AIM:
Can you reproduce word for word only the lines from the one containing "Given: Click the 7h:00m duration clock icon" through the one containing "pos(483,289)", both included?

LISTING:
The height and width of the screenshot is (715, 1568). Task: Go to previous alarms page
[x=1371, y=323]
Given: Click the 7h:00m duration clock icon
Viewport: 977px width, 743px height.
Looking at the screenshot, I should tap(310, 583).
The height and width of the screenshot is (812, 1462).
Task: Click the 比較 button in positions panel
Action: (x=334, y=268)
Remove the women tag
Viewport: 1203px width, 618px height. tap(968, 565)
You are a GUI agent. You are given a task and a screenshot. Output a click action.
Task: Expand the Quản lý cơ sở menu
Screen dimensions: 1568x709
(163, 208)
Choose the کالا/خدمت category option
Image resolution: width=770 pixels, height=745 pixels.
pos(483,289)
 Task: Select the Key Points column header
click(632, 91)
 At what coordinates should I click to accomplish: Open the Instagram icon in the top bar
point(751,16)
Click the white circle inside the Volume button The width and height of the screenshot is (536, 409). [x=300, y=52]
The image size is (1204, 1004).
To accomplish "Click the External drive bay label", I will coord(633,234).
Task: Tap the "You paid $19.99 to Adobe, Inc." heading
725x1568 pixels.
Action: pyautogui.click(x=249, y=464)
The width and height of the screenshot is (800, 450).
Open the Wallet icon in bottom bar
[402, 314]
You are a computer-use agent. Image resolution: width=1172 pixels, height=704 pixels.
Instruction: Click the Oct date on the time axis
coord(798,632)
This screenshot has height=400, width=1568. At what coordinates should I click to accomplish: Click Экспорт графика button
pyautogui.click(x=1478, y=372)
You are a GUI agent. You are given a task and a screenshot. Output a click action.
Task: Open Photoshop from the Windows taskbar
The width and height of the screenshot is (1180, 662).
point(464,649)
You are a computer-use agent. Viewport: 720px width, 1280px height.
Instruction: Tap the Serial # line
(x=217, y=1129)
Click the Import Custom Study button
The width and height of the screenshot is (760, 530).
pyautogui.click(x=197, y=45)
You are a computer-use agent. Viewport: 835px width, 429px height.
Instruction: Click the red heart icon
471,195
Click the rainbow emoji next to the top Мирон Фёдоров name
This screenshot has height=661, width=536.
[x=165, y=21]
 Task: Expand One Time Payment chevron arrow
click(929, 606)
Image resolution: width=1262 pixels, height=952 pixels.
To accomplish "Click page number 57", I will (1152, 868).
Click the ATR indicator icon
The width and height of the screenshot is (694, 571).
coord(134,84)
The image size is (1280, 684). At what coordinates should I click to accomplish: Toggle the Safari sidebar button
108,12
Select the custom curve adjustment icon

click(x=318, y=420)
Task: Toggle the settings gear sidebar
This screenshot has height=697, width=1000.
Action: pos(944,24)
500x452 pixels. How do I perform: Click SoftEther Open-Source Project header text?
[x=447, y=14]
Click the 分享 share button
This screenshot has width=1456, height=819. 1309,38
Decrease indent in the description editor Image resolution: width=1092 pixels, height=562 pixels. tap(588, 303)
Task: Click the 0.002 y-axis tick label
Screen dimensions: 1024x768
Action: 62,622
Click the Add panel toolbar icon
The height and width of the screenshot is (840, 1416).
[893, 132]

SOLUTION FOR THIS TASK:
Given: Click the 7h:00m duration clock icon
Viewport: 977px width, 743px height.
Looking at the screenshot, I should tap(310, 583).
The height and width of the screenshot is (812, 1462).
Task: Click the 比較 button in positions panel
Action: (x=334, y=268)
Remove the women tag
Viewport: 1203px width, 618px height. tap(968, 565)
You are a GUI agent. You are given a task and a screenshot. Output a click action.
Task: Expand the Quản lý cơ sở menu
Screen dimensions: 1568x709
(163, 208)
Choose the کالا/خدمت category option
Image resolution: width=770 pixels, height=745 pixels.
pos(483,289)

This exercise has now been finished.